Forging New Horizons in Astronomy – Harvard University
This project seeks to enhance human interaction with astronomy literature utilizing the capabilities of the large language models (LLM), particularly GPT-4. This work employs in-context prompting techniques to expose the model to astronomy papers to build an astronomy-focused chat application to engage the broader community.
Expanding AFMR
Much experimentation remains to be done with foundation models. The AFMR CFP invited the community to develop proposals focused on the goals and questions below:
- Aligning AI systems with human goals and preferences
- Advancing beneficial applications of AI
- Accelerating scientific discovery in the natural and life sciences
The response to the AFMR Fall CFP has been phenomenal, with close to 400 proposals from 170 universities across 33 countries.

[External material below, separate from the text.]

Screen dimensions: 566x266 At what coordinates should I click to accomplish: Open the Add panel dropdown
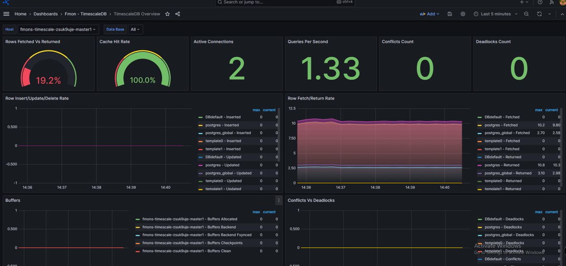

“Research undertaken by the principal investigators brings the promise to advance research across a greater breadth of research pursuits, application domains, and societal contexts than we could have imagined,” Viegas said. “It covers a vast range of scientific and sociotechnical topics: creativity, culture, economy, education, finance, health, causality, evaluation, augmentation and adaptation, multimodal, responsible AI, robotics, scientific discovery, software and society. It is inspiring to see experts from different countries with different cultures, languages, institutions, and departments, including computer science, social science, natural sciences, humanities, medicine, music, all come together to work on democratizing AI and work on solving some of the greatest technical and societal challenges of tomorrow.”